There are so many memories of housebuilding teams. Our first official team was headed by Andy Payne and fellow teachers of UWCSEA. It almost became our last team. Tabitha had not yet learned all the many lessons that we needed to learn. This team started building from scratch by carrying and installing the nine cement support posts for the house. It almost finished the team as the posts weighed about a ton each. The house was very unstable. We were beginning to put up our first wall, when this house of lessons, tumbled down around us, cracking a few ribs, lots of deep gashes and a great deal of shock. I give this team full credit for returning the next morning and rebuilding a very good house. I learned that we needed to do the foundations and the frames with local contractors and let teams finish the walls and floors of a house.

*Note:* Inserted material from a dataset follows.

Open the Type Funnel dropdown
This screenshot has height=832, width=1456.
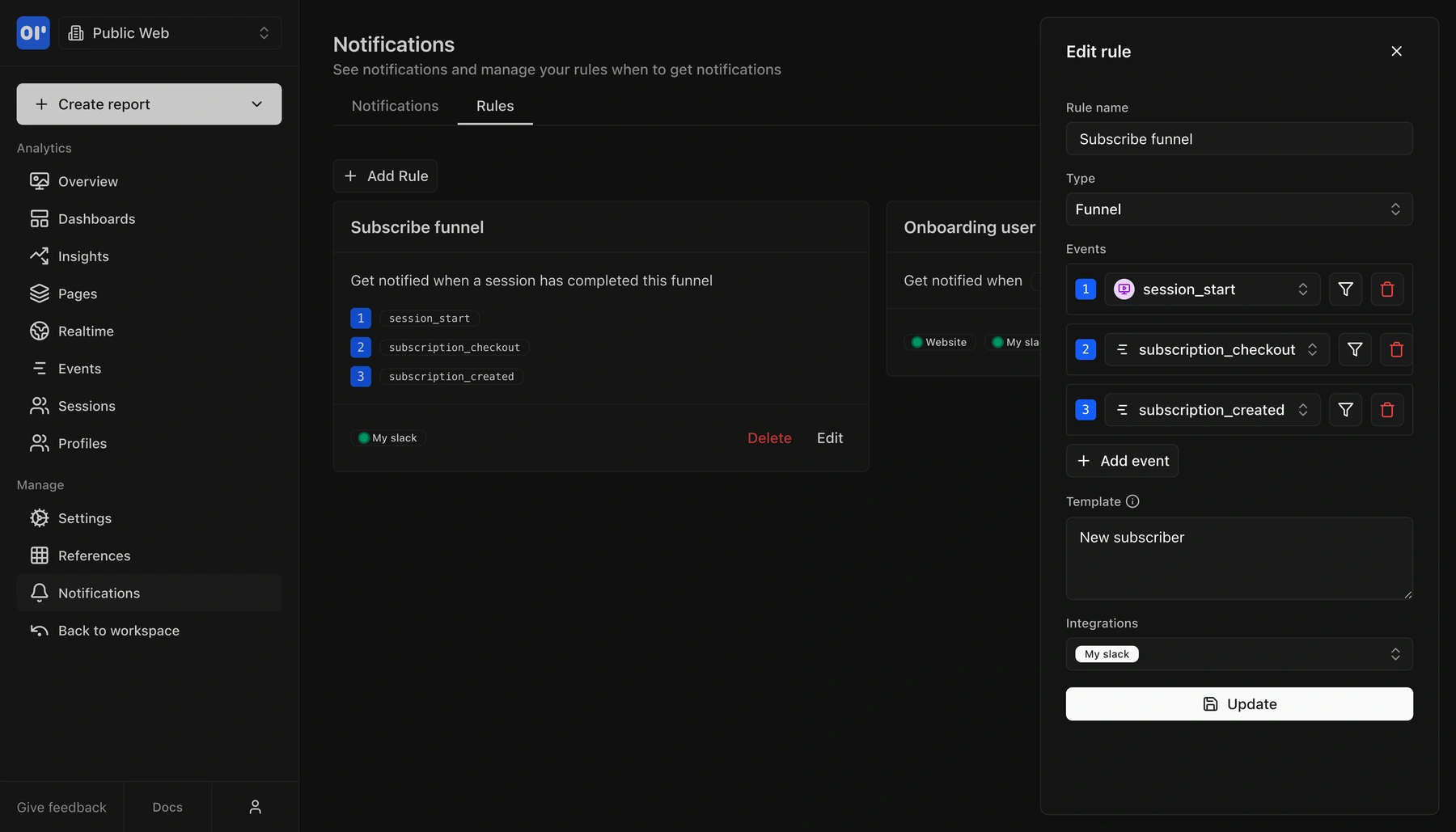click(x=1238, y=209)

It was the beginning of building 13,266 houses from 2005 till our closing when our final task as Tabitha Cambodia is to build 90 houses with 140 volunteers and 20 staff. No better way to end!
Some of my favorite memories revolve around our youngest house builders – our adopted children from Cambodia House and their families. My daughter was just two. Over the years this team of young people returned a number of times, keeping our bonds strong. Now they are adults, of whom I am so very proud.
For a number of years, moving materials to our house building sites was a phenomenal challenge. Poor Heng spent endless nights moving wood to our villages just to avoid running through police blockades demanding increasing amount of money just to pass through. Eventually the Cambodian government through the Ministry of Agriculture came to our aid by providing a much-needed letter of permission to move our materials freely to the villages.
So very many teams, so very many friends, and memories which had a huge impact on Tabitha and the people of Cambodia.
And yet, the best of housebuilding were our families themselves. 482,526 families rebuilt their shacks of thatch and scrap into their dream homes, one savings cycle at time. That process continues even as we close our doors.
It remains one of my greatest pleasures to return to villages which were all in scrap materials turn into villages of substantial houses. It doesn’t happen overnight. It takes anywhere from 4 to 6 years to accomplish. It takes faith in themselves; it takes patience; it takes a remarkable fortitude to build one step at a time.
My deepest thanks go out to every house build volunteer who came and stood with Tabitha and the people of Cambodia. I will never forget you! I thank my God for this great privilege of house building, both volunteers and home owners. I stand in awe of each of you. It is so very good!